Friendly fungi could revolutionize rice farming:
Mycorrhiza fungi are those that live in a mutually beneficial arrangement with the roots of plants. Found in just about every piece of flora on the planet, they form a mutualistic bond with the host — in exchange for sugar, the fungi adds a much greater amount of surface area to the root, which allows for better water uptake and the higher absorption of phosphate, which can be hard for plants to access in certain forms.
Unfortunately, many major food source crops don’t respond well to existing Mycorrhiza fungi, and don’t take advantage of these benefits. Rice — food staple to the most of humanity — is one such plant. Ian Sanders of the University of Lausanne in Switzerland has found what seems to be a way to get around this problem.

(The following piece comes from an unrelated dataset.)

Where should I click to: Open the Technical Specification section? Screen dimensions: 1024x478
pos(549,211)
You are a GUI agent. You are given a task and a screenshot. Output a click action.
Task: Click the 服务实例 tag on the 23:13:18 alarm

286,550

He took Glomus intraradices — a fungal strain with no benefit towards rice crops — and found that it had a much greater variety of genetic variation in it than was usually seen in a clonal fungi. By tweaking the genes of G. intraradices, they created a strain that activates the capacity of the rice plants to form the bond.
With this symbiosis in place, the rice experienced a five-fold growth increase. The benefits aren’t just limited to Syfy levels of gigantism, there are also major potential improvements for the plants mineral uptake. Mycorrhiza can allow plants to take up phosphate ions that are demineralized — which is usually inaccessible — like in soil that is particularly basic. Without the fungi, this phosphate would have to be provided externally, and this nutrient might be in short supply.
“Global reserves of phosphate are critically low, and because the demand for phosphate goes hand in hand with human population expansion, it is predicted that there will be major shortages in the next few decades,” says Sanders. By inoculating the plant with G. intraradices, the pressure on phosphate supplies could potentially be significantly lowered.